Avec sa septième chronique de l’énergie, Steve Tanner ingénieur et président d’A Rocha Suisse poursuit son parcours autour de la transition énergétique que doit mettre en place notre société. Après avoir présenté le rôle de l’électricité dans cette transition (1), il propose aujourd’hui une réflexion sur le stockage de celle-ci, notamment durant l’été. A lire et à écouter ici !

Aujourd’hui, nous allons parler de la fable de Jean de La Fontaine : « La cigale et la fourmi » dans une version actualisée. Ecoutez plutôt : nos deux insectes ont l’électricité à la maison. La fourmi, prévoyante, a fait des réserves d’électricité pour l’hiver, mais la cigale se retrouve « à court de jus »…

 

Le stockage saisonnier de l’électricité

Cette analogie, un peu bucolique, nous permet de parler du stockage saisonnier de l’électricité. Si notre société veut utiliser le soleil comme source d’énergie pour la majorité de ses besoins en électricité, nous aurons un surplus énorme d’énergie en été, et une carence en hiver. Pile au moment où nous en avons le plus besoin ! Alors, pour ne pas se retrouver comme la cigale à devoir aller quémander des électrons chez les voisins, nous devons développer des moyens d’amasser cette électricité en été pour les mois rigoureux de l’hiver.

Les personnes qui possèdent des panneaux photovoltaïques sur leur toit savent que ces derniers produisent quatre fois plus d’énergie en été qu’en hiver. Si la Suisse atteint ses objectifs photovoltaïques, soit couvrir le quart de ses toits de panneaux, elle pourra produire près de la moitié de son électricité de cette manière, soit environ 30 terawatt heure. Mais une grande partie de cette production sera un surplus en été qu’il faudra stocker, sous peine de le perdre. On parle d’une énorme quantité d’électricité : près du quart de notre production annuelle !

 

Et les barrages ?

Certains nous diront : « En Suisse, nous avons les fameux barrages qui sont faits pour cela, non ? » Oui, mais les barrages d’accumulation des Alpes sont déjà bien utilisés aujourd’hui pour le stockage saisonnier ! Ils se remplissent en majorité avec les précipitations, et ne peuvent donc pas absorber en plus la future production estivale du photovoltaïque. On doit trouver d’autres manières de stocker l’électricité.
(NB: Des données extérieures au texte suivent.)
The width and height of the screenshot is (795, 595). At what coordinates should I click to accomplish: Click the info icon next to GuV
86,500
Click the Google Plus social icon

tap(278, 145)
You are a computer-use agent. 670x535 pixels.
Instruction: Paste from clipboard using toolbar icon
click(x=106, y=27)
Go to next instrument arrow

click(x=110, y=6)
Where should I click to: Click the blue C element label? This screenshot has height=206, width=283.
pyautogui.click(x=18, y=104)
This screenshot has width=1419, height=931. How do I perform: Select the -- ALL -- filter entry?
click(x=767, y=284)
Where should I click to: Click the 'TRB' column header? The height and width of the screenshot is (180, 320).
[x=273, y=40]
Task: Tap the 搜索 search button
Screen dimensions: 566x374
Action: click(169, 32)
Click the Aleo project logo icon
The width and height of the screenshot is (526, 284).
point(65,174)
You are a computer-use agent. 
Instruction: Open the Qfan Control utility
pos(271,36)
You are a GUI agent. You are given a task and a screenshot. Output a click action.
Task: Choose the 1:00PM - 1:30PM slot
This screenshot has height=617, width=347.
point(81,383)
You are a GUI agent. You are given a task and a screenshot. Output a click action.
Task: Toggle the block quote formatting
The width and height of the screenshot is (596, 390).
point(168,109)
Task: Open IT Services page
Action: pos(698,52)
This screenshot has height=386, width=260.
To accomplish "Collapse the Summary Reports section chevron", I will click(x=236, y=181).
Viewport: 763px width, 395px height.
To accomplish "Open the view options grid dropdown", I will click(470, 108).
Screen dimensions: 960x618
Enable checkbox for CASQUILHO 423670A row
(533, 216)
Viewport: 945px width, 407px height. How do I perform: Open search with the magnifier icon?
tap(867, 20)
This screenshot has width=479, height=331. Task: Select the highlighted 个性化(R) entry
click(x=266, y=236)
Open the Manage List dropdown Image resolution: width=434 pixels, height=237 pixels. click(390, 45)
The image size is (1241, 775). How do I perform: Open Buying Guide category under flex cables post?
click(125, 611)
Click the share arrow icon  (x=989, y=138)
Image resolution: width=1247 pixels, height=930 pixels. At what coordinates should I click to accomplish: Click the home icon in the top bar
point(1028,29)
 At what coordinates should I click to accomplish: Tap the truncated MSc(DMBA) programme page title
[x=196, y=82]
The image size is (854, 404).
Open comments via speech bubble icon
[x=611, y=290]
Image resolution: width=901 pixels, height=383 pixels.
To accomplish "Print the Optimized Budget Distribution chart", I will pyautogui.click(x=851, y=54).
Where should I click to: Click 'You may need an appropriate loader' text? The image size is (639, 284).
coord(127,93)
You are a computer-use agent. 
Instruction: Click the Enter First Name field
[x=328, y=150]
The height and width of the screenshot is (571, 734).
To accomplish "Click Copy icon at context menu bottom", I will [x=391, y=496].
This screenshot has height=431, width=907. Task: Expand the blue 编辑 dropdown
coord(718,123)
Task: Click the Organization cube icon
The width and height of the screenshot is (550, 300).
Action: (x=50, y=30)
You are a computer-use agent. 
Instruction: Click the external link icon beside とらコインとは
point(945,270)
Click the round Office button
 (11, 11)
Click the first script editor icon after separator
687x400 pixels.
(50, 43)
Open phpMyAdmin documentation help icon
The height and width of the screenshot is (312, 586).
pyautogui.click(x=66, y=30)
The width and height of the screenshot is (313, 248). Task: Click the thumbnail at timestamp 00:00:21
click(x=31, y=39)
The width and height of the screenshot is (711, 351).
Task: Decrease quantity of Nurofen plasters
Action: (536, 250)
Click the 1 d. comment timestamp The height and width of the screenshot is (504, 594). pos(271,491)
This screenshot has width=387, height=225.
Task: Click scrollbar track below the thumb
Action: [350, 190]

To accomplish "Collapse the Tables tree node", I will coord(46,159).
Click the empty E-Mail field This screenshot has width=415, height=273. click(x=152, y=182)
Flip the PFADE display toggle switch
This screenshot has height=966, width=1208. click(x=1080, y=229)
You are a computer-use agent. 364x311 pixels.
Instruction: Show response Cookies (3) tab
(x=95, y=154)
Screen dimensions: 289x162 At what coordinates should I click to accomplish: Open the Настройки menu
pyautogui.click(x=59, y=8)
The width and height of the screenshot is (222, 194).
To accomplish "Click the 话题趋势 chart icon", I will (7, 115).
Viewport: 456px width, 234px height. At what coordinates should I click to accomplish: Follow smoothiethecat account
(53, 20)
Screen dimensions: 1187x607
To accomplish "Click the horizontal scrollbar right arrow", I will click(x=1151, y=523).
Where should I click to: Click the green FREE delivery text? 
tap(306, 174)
Nous entendons souvent que c’est là LE problème de la transition énergétique… C’est vrai, les moyens de stockage usuels comme les batteries ou le pompage turbinage ont une capacité de stockage limitée à quelques jours. Mais ils sont importants. Les batteries des voitures électriques, par exemple, peuvent absorber et restituer des puissances énormes et lisser la production photovoltaïque sur une journée avec un excellent rendement. Si on connecte au réseau le dix pour cent du futur parc automobile électrique suisse, soit 300’000 voitures, on a une puissance de charge et de décharge de l’ordre de 6 GW, soit l’équivalent de 5 centrales nucléaires, ou du double des capacités de pompage-turbinage actuelles de la Suisse. La voiture électrique est donc un élément central dans la transition énergétique, en absorbant les pics de production des énergies intermittentes et en les restituant quelques heures plus tard, pour la consommation ou les systèmes de stockage longue durée.

 

La solution : l’hydrogène

On se retrouve néanmoins au même point : la question du stockage de longue durée de l’électricité. Ce ne sont donc ni les batteries de voitures, ni le pompage turbinage, ni les barrages qui nous permettront d’assurer ce stockage. Et là, la pièce manquante de la transition énergétique a pour nom : hydrogène. Produite à partir d’électricité, l’hydrogène est une forme chimique de stockage de l’énergie, inépuisable, relativement facile à stocker en très grandes quantités, et très versatile dans ses usages. L’hydrogène est une brique de base pour synthétiser à peu près n’importe quelle molécule, depuis les hydrocarbures jusqu’aux engrais azotés, en passant par les plastiques. On peut l’utiliser dans la métallurgie pour atteindre de hautes températures, et on peut la reconvertir en électricité avec un rendement assez bon. Si on valorise la chaleur de sa production et de sa restitution en électricité, on arrive à un rendement bout à bout de l’ordre de 50 %, ce qui n’est pas si mal pour un surplus qu’on aurait dû jeter.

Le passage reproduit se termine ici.